BEGIN Document excerpt

5. Conclusion

Date

The collapse of HIH increased awareness of the significance of insurance to the wider economy. Insurance is socially valuable. It promotes financial security and personal responsibility. The insurance market generates price signals, helping to allocate resources to productive uses. Most fundamentally, the availability of insurance enables risk-averse individuals and entrepreneurs to undertake higher risk, higher return activities than they would in the absence of insurance, promoting higher productivity and growth.127 HIH’s collapse demonstrated that without insurance, a range of essential activities in commerce, trade and community life can simply grind to a halt.128

The collapse also served to boost recognition of the ways in which insurance markets can ‘fail’, and what regulatory interventions are needed to improve their functioning.129 For instance, the fact that insurance services are only produced and delivered after they are purchased by policyholders (an ‘inversion of the production cycle’) can create incentives for poor underwriting, under-reserving and insufficient capitalisation.130 In the case of long-tail classes of insurance, of which HIH was a significant provider, it is often possible to conceal past underwriting losses or management mistakes for long periods of time. The failure of HIH thus underscored the importance of management discipline and sound prudential supervision.

With the advent of the Financial Claims Scheme (FCS), the need for a general insurance policyholder support mechanism like the HIH Scheme is unlikely to arise again. In the case of HIH, if not for the introduction of the HIH Scheme, policyholders would have been pooled with other unsecured creditors in a complex and uncertain wind-up process and would have waited many years before any funds became available. Not only did the HIH Scheme expedite payments to eligible policyholders, it also significantly compensated them for financial losses, as assistance payments of 90 or 100 cents in the dollar were, in most cases, significantly higher than the recovery that policyholders would have received pursuant to Schemes of Arrangement. Formal policyholder protection schemes like the FCS are now considered international best practice.

END Document excerpt
BEGIN Information supplied

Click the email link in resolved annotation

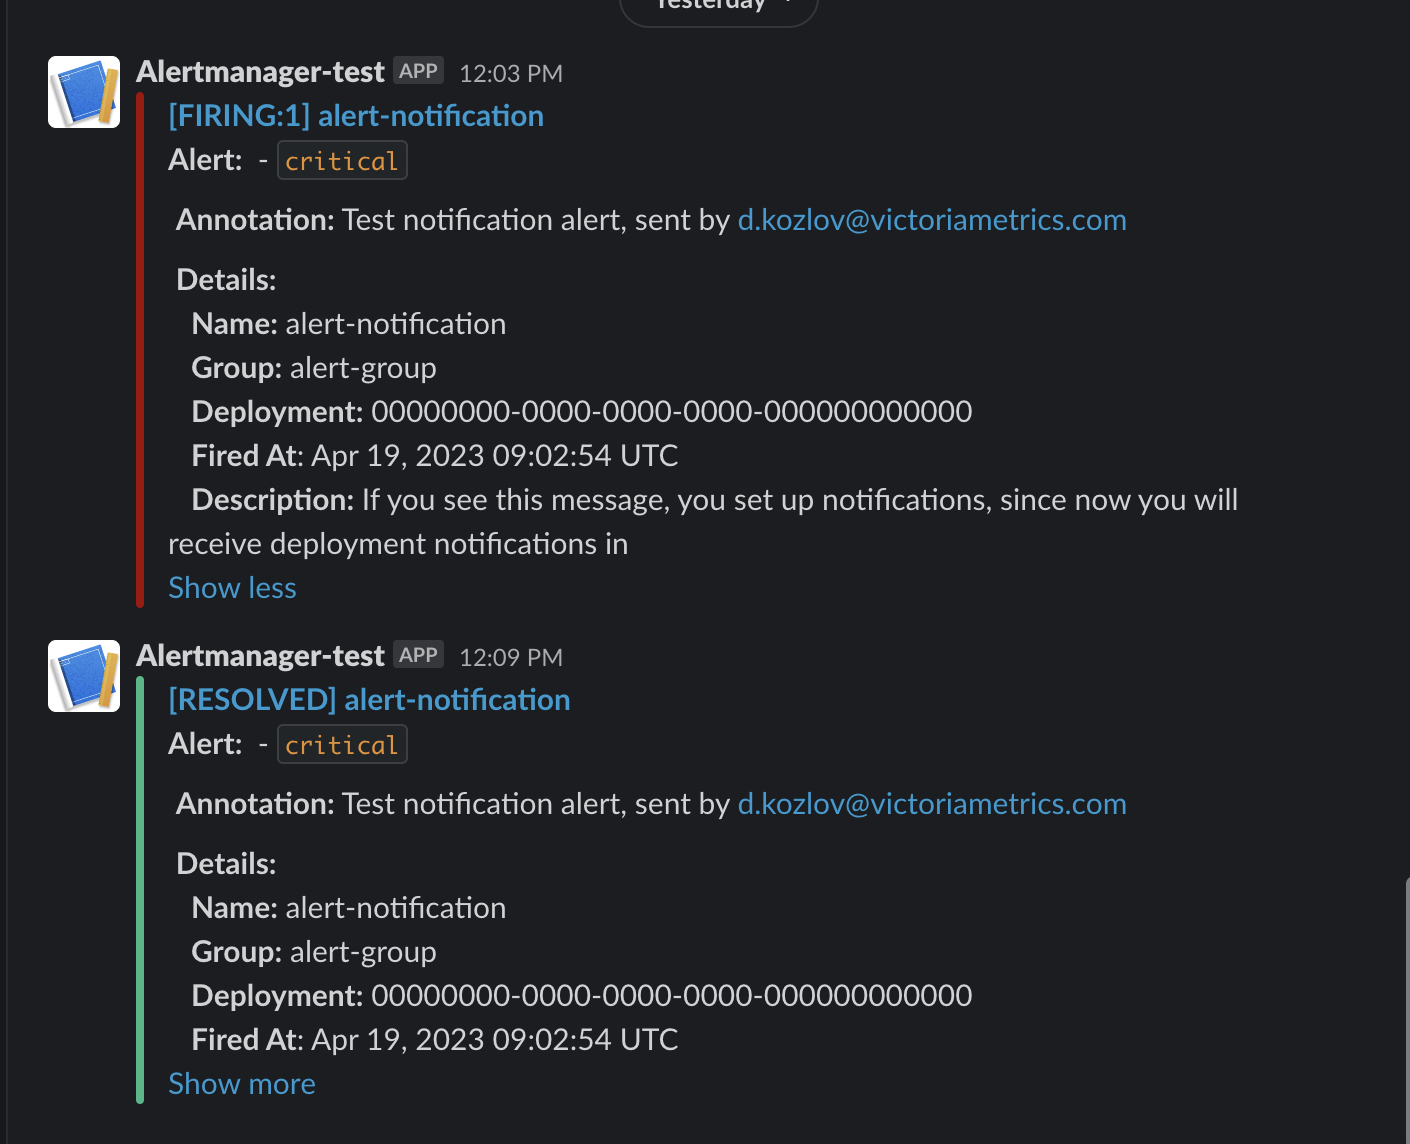pyautogui.click(x=932, y=804)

END Information supplied

What is asked:
1. In the HIH conclusion, what amounts were the HIH Scheme's assistance payments in most cases?
2. Please quote the HIH conclusion from "The collapse also" to "sound prudential supervision.".

Exercise answers:
1. 90 or 100 cents in the dollar.

2.
The collapse also served to boost recognition of the ways in which insurance markets can ‘fail’, and what regulatory interventions are needed to improve their functioning.129 For instance, the fact that insurance services are only produced and delivered after they are purchased by policyholders (an ‘inversion of the production cycle’) can create incentives for poor underwriting, under-reserving and insufficient capitalisation.130 In the case of long-tail classes of insurance, of which HIH was a significant provider, it is often possible to conceal past underwriting losses or management mistakes for long periods of time. The failure of HIH thus underscored the importance of management discipline and sound prudential supervision.